Un mécanisme neurodéveloppemental pourrait être associé à la dépression et à l'anxiété

Les spécialistes du CONICET ont décrit le raffinement des circuits cérébraux qui régulent la fonction des neurones sérotoninergiques. L'étude a été publiée et mise en avant dans la prestigieuse revue Development.

Octobre 2023
Un mécanisme neurodéveloppemental pourrait être associé à la dépression et à l'anxiété

Un mécanisme neurodéveloppemental pourrait être associé

Des études récentes suggèrent que certains aspects de la dépression, de l’anxiété et de la vulnérabilité au stress pourraient résulter d’une exposition à des conditions environnementales néfastes ou d’expériences indésirables précoces capables de perturber différents systèmes de neurotransmission au cours de l’enfance des individus . Or, une étude d’un groupe de recherche du CONICET a réussi à décrire dans un modèle murin un mécanisme biologique dont l’altération augmenterait la vulnérabilité au développement de certaines maladies psychiatriques à l’âge adulte. Les travaux ont été publiés dans la revue Development.

"Connaître les premiers mécanismes cérébraux qui nous prédisposent au développement de la dépression, de l’anxiété et d’une plus grande vulnérabilité au stress pourrait servir à rechercher des médicaments psychotropes qui corrigent les changements fonctionnels des circuits neuronaux et améliorer ainsi l’approche thérapeutique de ces troubles psychiatriques", explique Mariano . Soiza Reilly , docteur en biologie de l’UBA, responsable de l’étude et chercheuse CONICET à l’Institut de Physiologie, Biologie Moléculaire et Neurosciences (IFIBYNE, CONICET-UBA).

neurones sérotoninergiques

Dans la dépression et l’anxiété, des altérations sont enregistrées dans les niveaux de sérotonine , un neurotransmetteur synthétisé dans le cerveau dans les noyaux du raphé , une région dont l’activité régule les émotions, les réponses au stress, la respiration, la locomotion et l’appétit. et d’autres fonctions.

Bien qu’il existe plusieurs études sur la maturation des neurones à sérotonine dans le noyau du raphé dorsal, on sait très peu de choses sur la façon dont les connexions entre ces neurones et le cortex préfrontal sont établies et affinées au cours du développement postnatal. « Ce circuit cérébral est d’un grand intérêt car il contrôle les réponses des individus aux situations stressantes. Des études précliniques chez les rongeurs révèlent que l’altération de cette connexion, suite à des expériences indésirables au cours du développement postnatal, prédispose les animaux à développer des comportements dépressifs et anxieux à l’âge adulte », explique Soiza Reilly.

Dans des travaux récents, Soiza Reilly et son équipe ont réussi à décrire pour la première fois la trajectoire des circuits neuronaux provenant de différentes régions du cerveau, y compris le cortex préfrontal, et comment ils se connectent au noyau du raphé. "Nous avons étudié le développement du cerveau de souris et avons pu vérifier qu’entre la troisième et la quatrième semaine postnatale, les neurones du cortex préfrontal mûrissent leurs connexions avec les neurones du noyau du raphé", souligne le chercheur du CONICET.

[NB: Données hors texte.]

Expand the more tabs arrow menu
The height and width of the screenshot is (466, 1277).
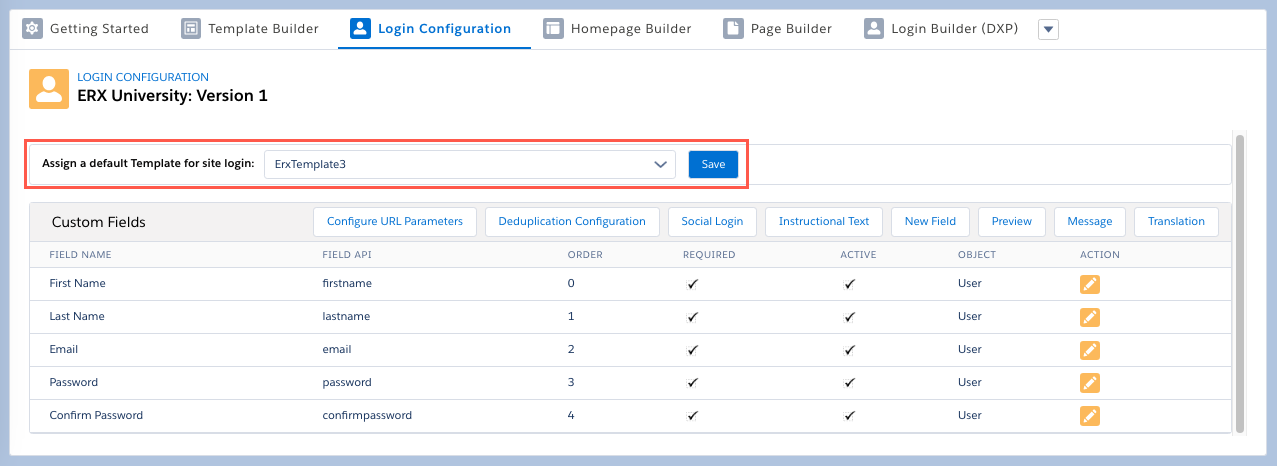click(1048, 29)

En plus des analyses électrophysiologiques réalisées par Paula Perissinotti , docteur en biologie et chercheuse au CONICET au même institut, l’équipe a utilisé une nouvelle technique de microscopie à haute résolution appelée tomographie matricielle basée sur l’immunofluorescence « tranche ultra-mince » que Soiza Reilly a développée lors de ses postdoctorats à au Boston Children’s Hospital associé à l’Université Harvard, aux États-Unis, à l’Institut national français de la santé et de la recherche médicale (INSERM) et à l’Université de la Sorbonne, à Paris, France. Avec cette technique, les spécialistes du CONICET ont obtenu des images tridimensionnelles qui ont permis d’évaluer avec une grande précision les différentes étapes de maturation du circuit d’étude.

"Sur la base de ces résultats, nous proposons d’explorer des stratégies thérapeutiques dans des modèles précliniques capables de ’corriger’ ces altérations de la maturation et de vérifier si les symptômes physiopathologiques peuvent être prévenus ou améliorés", explique Soiza Reilly. Et elle ajoute : « Les résultats de ces études pourraient faire la lumière sur la façon dont les modifications dans la formation et la maturation des circuits cérébraux au cours des différentes étapes du développement neurologique peuvent contribuer à l’étiologie des maladies psychiatriques. »

Les premiers auteurs des travaux sont Carla Argañaraz et Tamara Adjimann, biologistes de l’UBA et doctorantes du CONICET à IFIBYNE.